REQUIREMENT: Rewrite the records below with "computer-use agent" replaced by "screen assistant" everywhere, keeping everything else unchanged.

— start of DATA SUPPLIED —

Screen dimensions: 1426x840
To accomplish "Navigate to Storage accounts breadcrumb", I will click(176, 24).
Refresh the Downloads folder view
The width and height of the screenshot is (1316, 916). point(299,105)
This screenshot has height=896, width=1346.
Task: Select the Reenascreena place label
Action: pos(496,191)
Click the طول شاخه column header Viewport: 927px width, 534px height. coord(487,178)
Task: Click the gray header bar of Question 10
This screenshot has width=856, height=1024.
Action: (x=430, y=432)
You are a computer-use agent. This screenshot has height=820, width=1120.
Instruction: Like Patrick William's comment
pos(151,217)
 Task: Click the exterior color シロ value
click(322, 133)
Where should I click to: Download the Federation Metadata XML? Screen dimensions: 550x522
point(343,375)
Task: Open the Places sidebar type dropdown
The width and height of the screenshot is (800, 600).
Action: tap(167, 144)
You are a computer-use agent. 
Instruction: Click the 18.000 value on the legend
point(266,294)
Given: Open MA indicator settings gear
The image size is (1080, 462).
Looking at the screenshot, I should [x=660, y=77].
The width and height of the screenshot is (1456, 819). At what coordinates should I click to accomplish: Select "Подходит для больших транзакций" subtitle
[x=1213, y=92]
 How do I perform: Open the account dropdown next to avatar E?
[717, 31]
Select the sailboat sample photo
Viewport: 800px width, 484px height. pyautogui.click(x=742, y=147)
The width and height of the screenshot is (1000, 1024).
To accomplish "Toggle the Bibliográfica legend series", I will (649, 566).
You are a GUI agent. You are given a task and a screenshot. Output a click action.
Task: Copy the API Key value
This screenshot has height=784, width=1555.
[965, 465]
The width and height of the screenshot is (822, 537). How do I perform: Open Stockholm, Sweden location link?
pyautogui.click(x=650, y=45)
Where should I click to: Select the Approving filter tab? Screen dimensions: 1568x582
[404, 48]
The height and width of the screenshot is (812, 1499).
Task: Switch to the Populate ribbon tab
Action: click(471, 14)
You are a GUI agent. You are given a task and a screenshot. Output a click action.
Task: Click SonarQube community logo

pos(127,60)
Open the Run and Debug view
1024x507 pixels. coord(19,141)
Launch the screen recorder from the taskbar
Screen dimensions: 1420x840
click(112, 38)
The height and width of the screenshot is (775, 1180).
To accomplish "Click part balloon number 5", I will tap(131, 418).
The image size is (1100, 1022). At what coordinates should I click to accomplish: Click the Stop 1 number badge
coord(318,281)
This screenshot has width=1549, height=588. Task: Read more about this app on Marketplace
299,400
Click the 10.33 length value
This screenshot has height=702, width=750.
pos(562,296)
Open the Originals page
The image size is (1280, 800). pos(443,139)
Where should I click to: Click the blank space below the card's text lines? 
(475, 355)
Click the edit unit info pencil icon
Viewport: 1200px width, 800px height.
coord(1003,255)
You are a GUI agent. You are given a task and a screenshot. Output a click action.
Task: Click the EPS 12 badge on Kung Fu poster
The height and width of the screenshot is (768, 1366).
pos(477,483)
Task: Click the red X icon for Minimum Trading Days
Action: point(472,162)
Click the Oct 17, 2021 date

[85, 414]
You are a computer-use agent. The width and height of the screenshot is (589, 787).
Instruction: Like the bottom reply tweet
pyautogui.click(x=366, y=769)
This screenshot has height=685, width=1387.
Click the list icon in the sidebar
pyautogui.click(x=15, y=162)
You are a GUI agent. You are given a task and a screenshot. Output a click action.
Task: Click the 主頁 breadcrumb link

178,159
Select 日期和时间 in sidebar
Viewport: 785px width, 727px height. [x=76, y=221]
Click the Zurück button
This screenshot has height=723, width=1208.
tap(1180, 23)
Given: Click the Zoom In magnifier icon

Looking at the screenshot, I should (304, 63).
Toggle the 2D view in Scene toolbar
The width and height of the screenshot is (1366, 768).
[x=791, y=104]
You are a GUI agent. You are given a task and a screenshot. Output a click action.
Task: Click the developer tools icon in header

— end of DATA SUPPLIED —

THE REPLY:
Screen dimensions: 1426x840
To accomplish "Navigate to Storage accounts breadcrumb", I will click(176, 24).
Refresh the Downloads folder view
The width and height of the screenshot is (1316, 916). point(299,105)
This screenshot has height=896, width=1346.
Task: Select the Reenascreena place label
Action: pos(496,191)
Click the طول شاخه column header Viewport: 927px width, 534px height. coord(487,178)
Task: Click the gray header bar of Question 10
This screenshot has width=856, height=1024.
Action: (x=430, y=432)
You are a screen assistant. This screenshot has height=820, width=1120.
Instruction: Like Patrick William's comment
pos(151,217)
 Task: Click the exterior color シロ value
click(322, 133)
Where should I click to: Download the Federation Metadata XML? Screen dimensions: 550x522
point(343,375)
Task: Open the Places sidebar type dropdown
The width and height of the screenshot is (800, 600).
Action: tap(167, 144)
You are a screen assistant. 
Instruction: Click the 18.000 value on the legend
point(266,294)
Given: Open MA indicator settings gear
The image size is (1080, 462).
Looking at the screenshot, I should [x=660, y=77].
The width and height of the screenshot is (1456, 819). At what coordinates should I click to accomplish: Select "Подходит для больших транзакций" subtitle
[x=1213, y=92]
 How do I perform: Open the account dropdown next to avatar E?
[717, 31]
Select the sailboat sample photo
Viewport: 800px width, 484px height. pyautogui.click(x=742, y=147)
The width and height of the screenshot is (1000, 1024).
To accomplish "Toggle the Bibliográfica legend series", I will (649, 566).
You are a GUI agent. You are given a task and a screenshot. Output a click action.
Task: Copy the API Key value
This screenshot has height=784, width=1555.
[965, 465]
The width and height of the screenshot is (822, 537). How do I perform: Open Stockholm, Sweden location link?
pyautogui.click(x=650, y=45)
Where should I click to: Select the Approving filter tab? Screen dimensions: 1568x582
[404, 48]
The height and width of the screenshot is (812, 1499).
Task: Switch to the Populate ribbon tab
Action: click(471, 14)
You are a GUI agent. You are given a task and a screenshot. Output a click action.
Task: Click SonarQube community logo

pos(127,60)
Open the Run and Debug view
1024x507 pixels. coord(19,141)
Launch the screen recorder from the taskbar
Screen dimensions: 1420x840
click(112, 38)
The height and width of the screenshot is (775, 1180).
To accomplish "Click part balloon number 5", I will tap(131, 418).
The image size is (1100, 1022). At what coordinates should I click to accomplish: Click the Stop 1 number badge
coord(318,281)
This screenshot has width=1549, height=588. Task: Read more about this app on Marketplace
299,400
Click the 10.33 length value
This screenshot has height=702, width=750.
pos(562,296)
Open the Originals page
The image size is (1280, 800). pos(443,139)
Where should I click to: Click the blank space below the card's text lines? 
(475, 355)
Click the edit unit info pencil icon
Viewport: 1200px width, 800px height.
coord(1003,255)
You are a GUI agent. You are given a task and a screenshot. Output a click action.
Task: Click the EPS 12 badge on Kung Fu poster
The height and width of the screenshot is (768, 1366).
pos(477,483)
Task: Click the red X icon for Minimum Trading Days
Action: point(472,162)
Click the Oct 17, 2021 date

[85, 414]
You are a screen assistant. The width and height of the screenshot is (589, 787).
Instruction: Like the bottom reply tweet
pyautogui.click(x=366, y=769)
This screenshot has height=685, width=1387.
Click the list icon in the sidebar
pyautogui.click(x=15, y=162)
You are a GUI agent. You are given a task and a screenshot. Output a click action.
Task: Click the 主頁 breadcrumb link

178,159
Select 日期和时间 in sidebar
Viewport: 785px width, 727px height. [x=76, y=221]
Click the Zurück button
This screenshot has height=723, width=1208.
tap(1180, 23)
Given: Click the Zoom In magnifier icon

Looking at the screenshot, I should (304, 63).
Toggle the 2D view in Scene toolbar
The width and height of the screenshot is (1366, 768).
[x=791, y=104]
You are a GUI agent. You are given a task and a screenshot. Output a click action.
Task: Click the developer tools icon in header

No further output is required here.